Speaking of mango, I've been meaning to tell you about my most favorite ever in the whole wide wild world life-altering amazing salad. I started making it a few years ago in Ghana, and it has never gotten old. It's so good that I've tried to spread it around the globe like I'm paid to promote it. Like I'm the leader of a mango avocado cult and have committed myself to preaching its virtues. By day I masquerade as an office worker, but by night I change into a mango avocado superhero outfit and brandish a cutting board and knife. It's beauty is in its simplicity:

Mango Avocado Salad
1 ripe mango
1 ripe avocado
a bunch of chopped fresh cilantro
a tiny squeeze of lime, if you must

The key is the ripeness. You want a today mango and a today avocado - not tomorrow, not a few days from now. In Ghana, this is how you buy them: today? or tomorrow? They sell them at stands next to each other in beautiful piles of possibility. Perfect ripeness will make a perfect salad. Trust the ladies selling them: they know today from today. You also want them to be roughly the same size, so they're equal players in the final game. The cilantro should be fresh and fragrant.
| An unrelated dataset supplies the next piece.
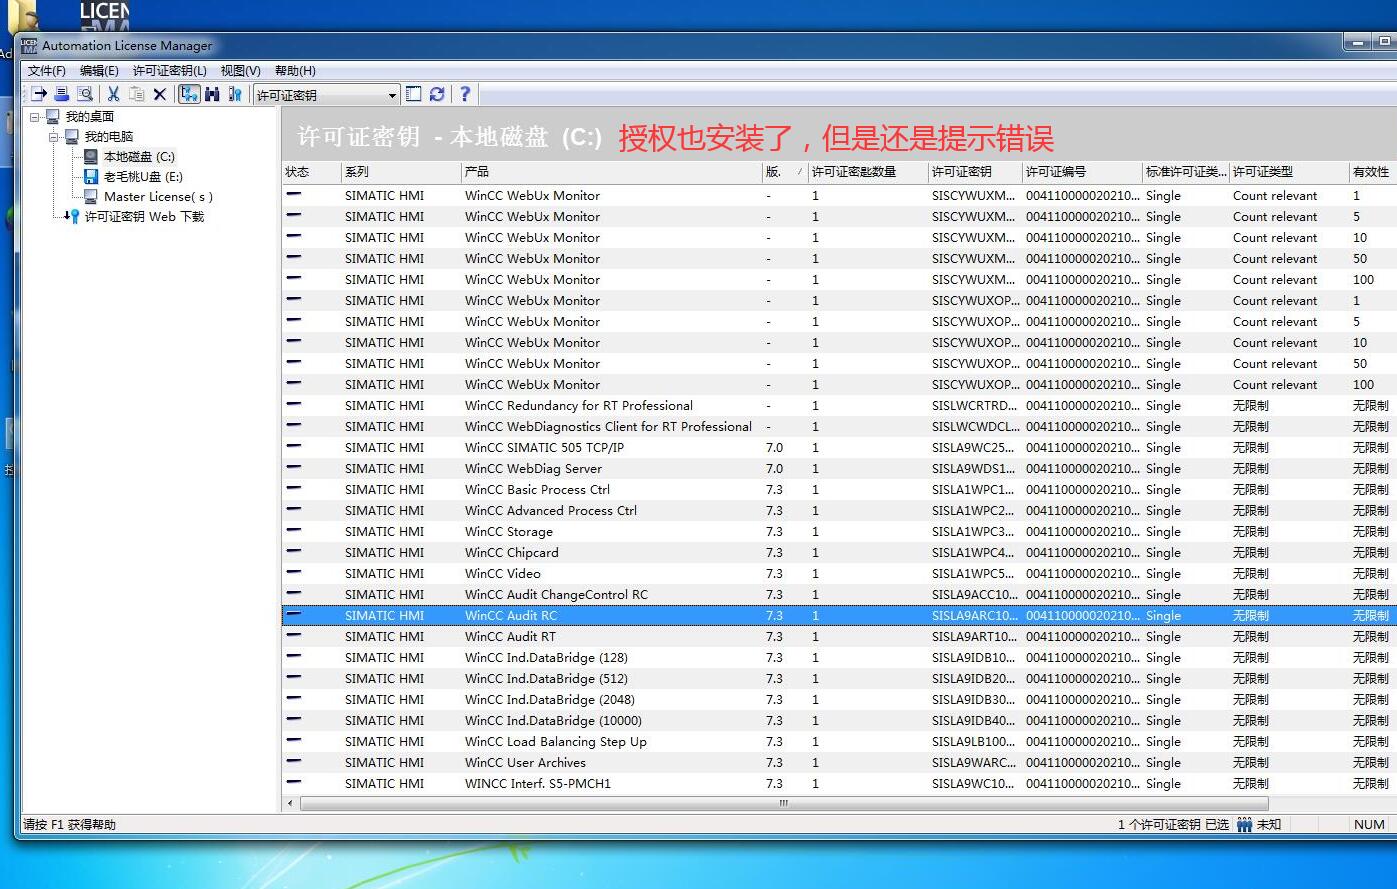Toggle the navigation tree view button
The height and width of the screenshot is (889, 1397).
click(x=189, y=94)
Ghana, by the way, is a raw food paradise. The papayas are enormous. The tomatoes taste like tomatoes. The oyster mushrooms may make you blush. The streets are paved with coconuts. The pineapples taste like coconuts. The tiny bananas are little pieces of heaven. The peppers are hot and powerful. The cocoa is plentiful. The kelewele - plantain roasted with ginger - isn't raw, but when its smell lazily drifts over the dark streets at night, it will make you want to sing.

Chop the mango and avocado into equal size chunks - just enough to fit on a fork (to do this easily with the avocado, cut in half, jiggle off each side from the pit, score the chunks, then peel away the peel and let them fall into the bowl. You do sort of the same thing with the mango, only it's a bit messier.)

Sprinkle with cilantro. Toss. Eat. Begin converting others.